**TASK STATEMENT**
The task calls for the line containing "Task: Open the Тип сообщений dropdown" and all later lines, through the end of the entries below, to be set down exactly and without pictures.

**RECORDS SUPPLIED**
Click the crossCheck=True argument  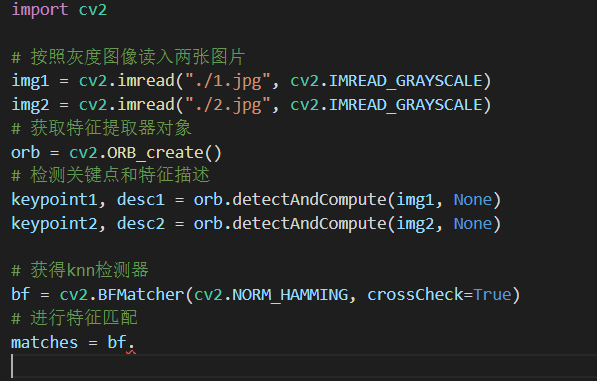pyautogui.click(x=439, y=295)
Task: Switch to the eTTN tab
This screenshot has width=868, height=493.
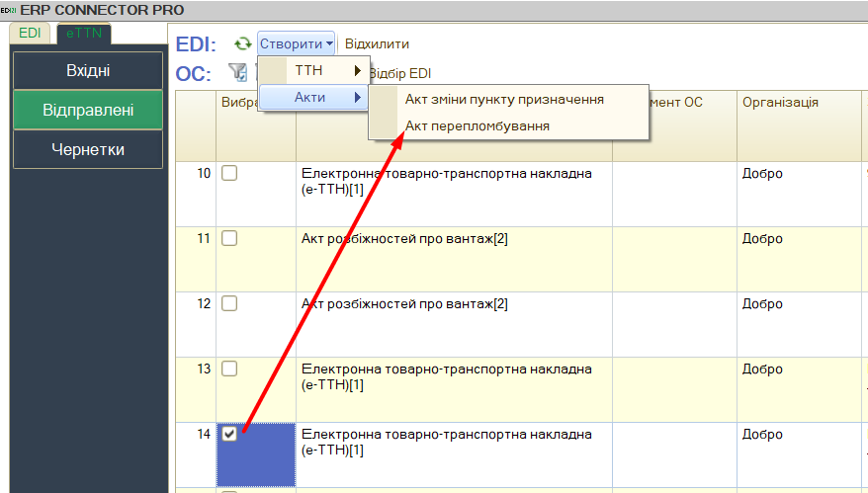Action: [x=84, y=33]
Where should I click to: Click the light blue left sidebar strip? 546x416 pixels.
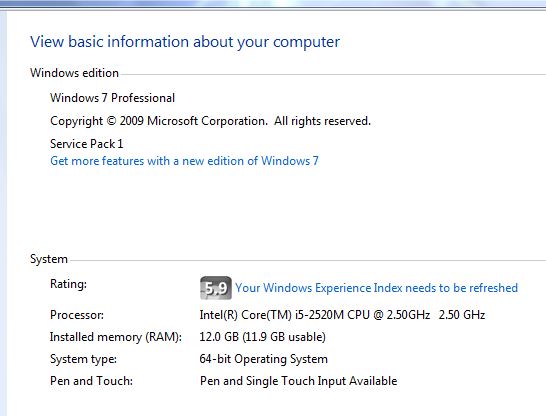coord(3,213)
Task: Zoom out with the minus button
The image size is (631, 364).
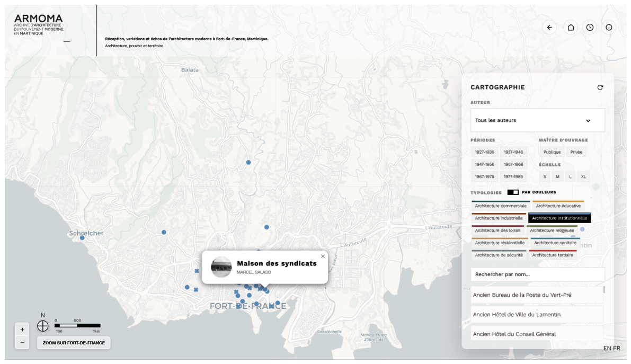Action: click(22, 343)
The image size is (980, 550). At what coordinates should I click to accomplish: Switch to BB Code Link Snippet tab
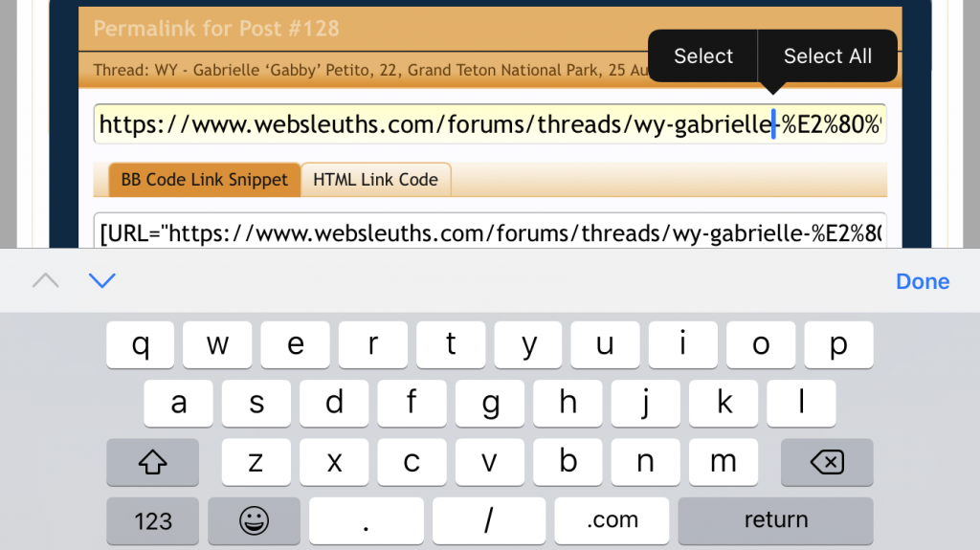tap(204, 180)
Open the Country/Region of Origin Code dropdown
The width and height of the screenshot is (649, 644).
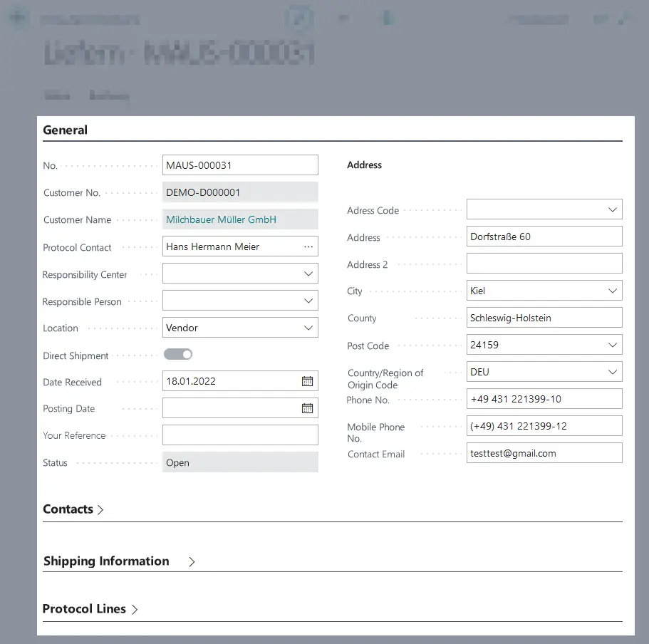point(612,371)
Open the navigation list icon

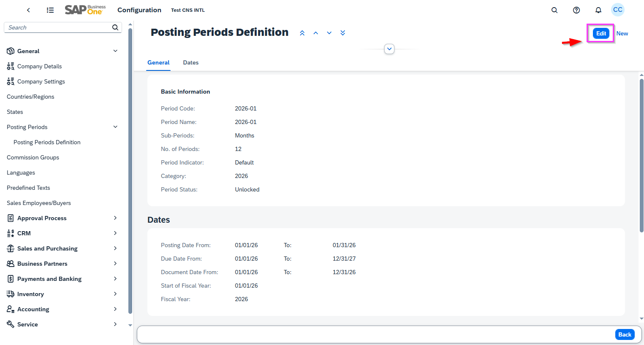coord(50,10)
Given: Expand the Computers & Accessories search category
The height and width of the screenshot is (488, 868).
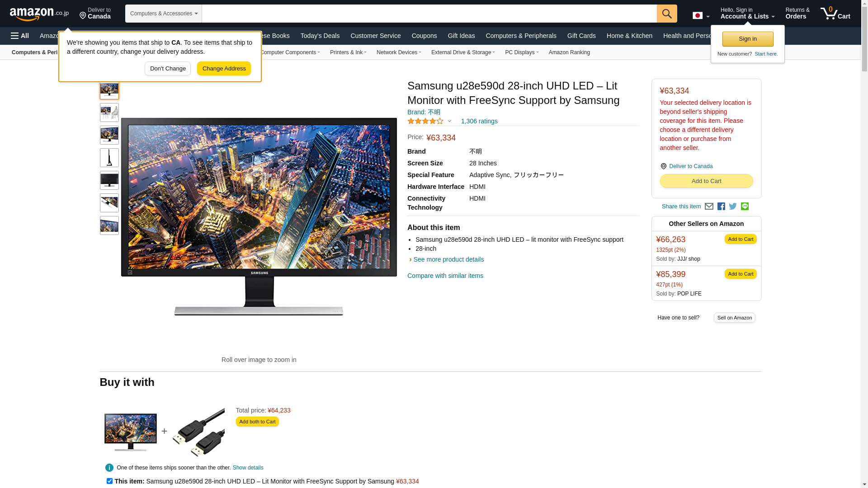Looking at the screenshot, I should [164, 14].
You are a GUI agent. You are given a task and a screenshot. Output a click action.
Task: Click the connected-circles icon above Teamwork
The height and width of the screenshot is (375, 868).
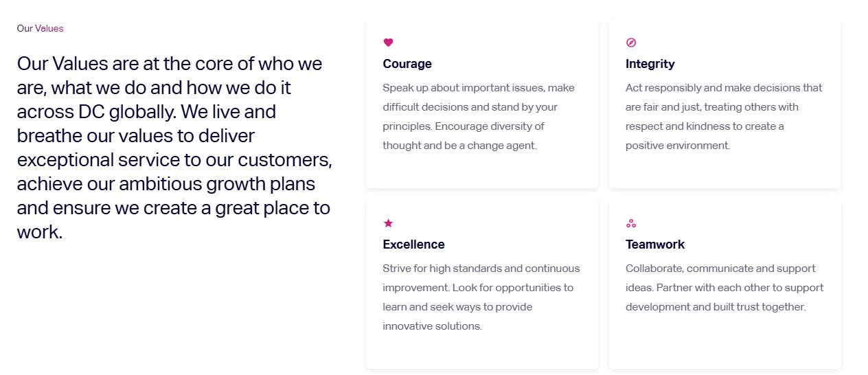(631, 223)
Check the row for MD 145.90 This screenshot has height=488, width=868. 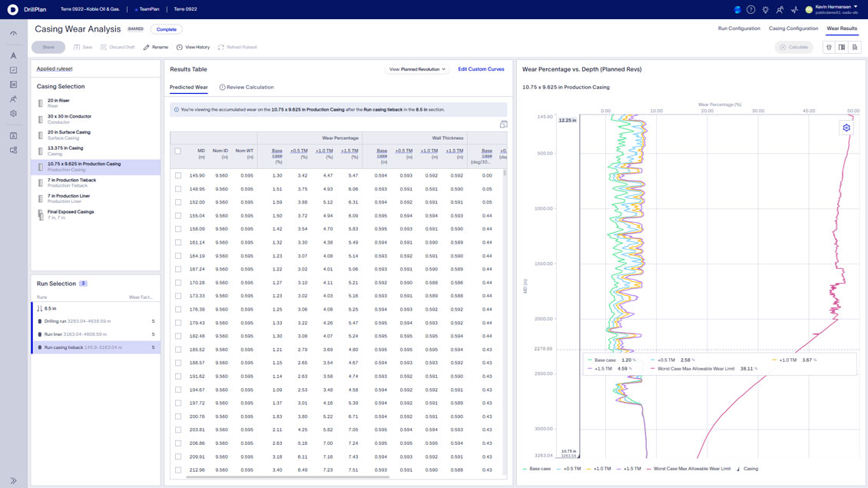178,175
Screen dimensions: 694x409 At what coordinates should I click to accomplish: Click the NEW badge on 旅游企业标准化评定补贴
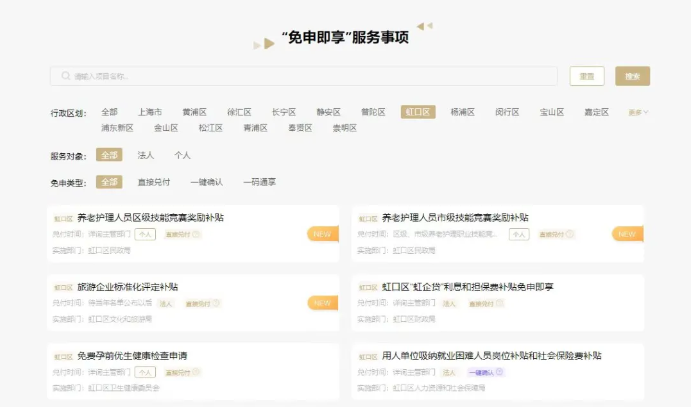click(x=323, y=302)
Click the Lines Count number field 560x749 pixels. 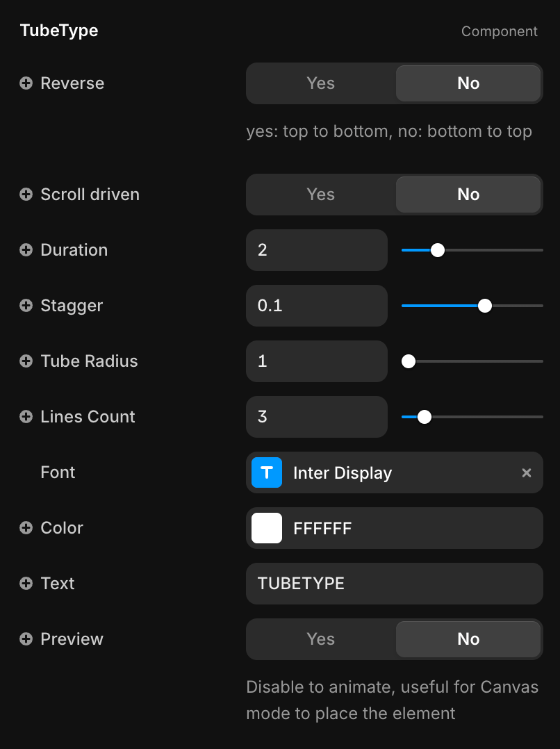coord(316,417)
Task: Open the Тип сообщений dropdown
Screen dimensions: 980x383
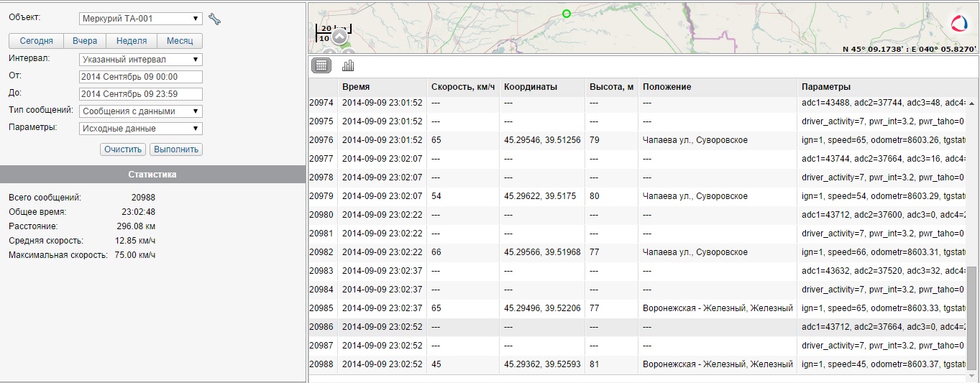Action: (140, 111)
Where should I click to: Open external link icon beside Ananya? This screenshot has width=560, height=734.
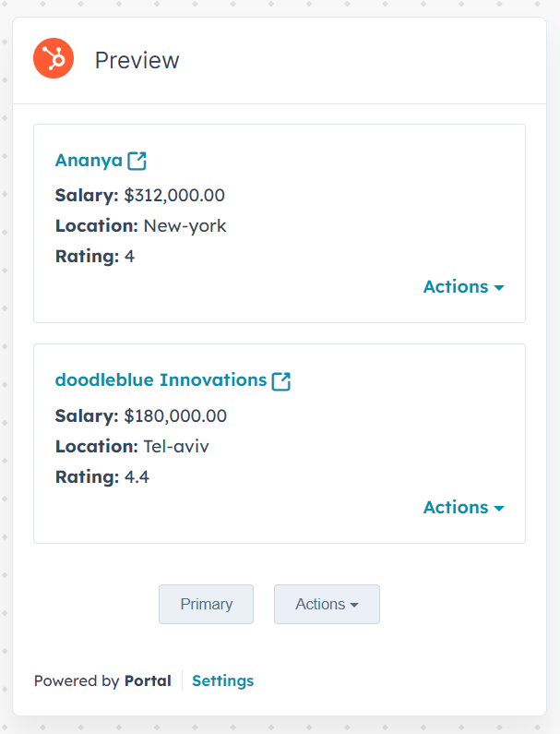pyautogui.click(x=137, y=161)
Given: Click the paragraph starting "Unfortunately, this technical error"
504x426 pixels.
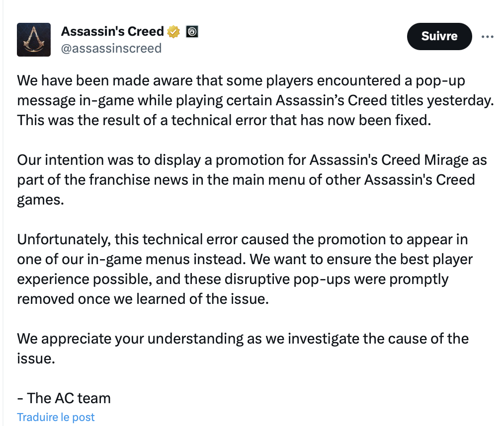Looking at the screenshot, I should 245,269.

**RESULT OF THE TASK**
Task: Open the Тип сообщений dropdown
Screen dimensions: 980x383
Action: (140, 111)
Where should I click to: Open external link icon beside Ananya? This screenshot has width=560, height=734.
pyautogui.click(x=137, y=161)
Given: Click the paragraph starting "Unfortunately, this technical error"
504x426 pixels.
Looking at the screenshot, I should 245,269.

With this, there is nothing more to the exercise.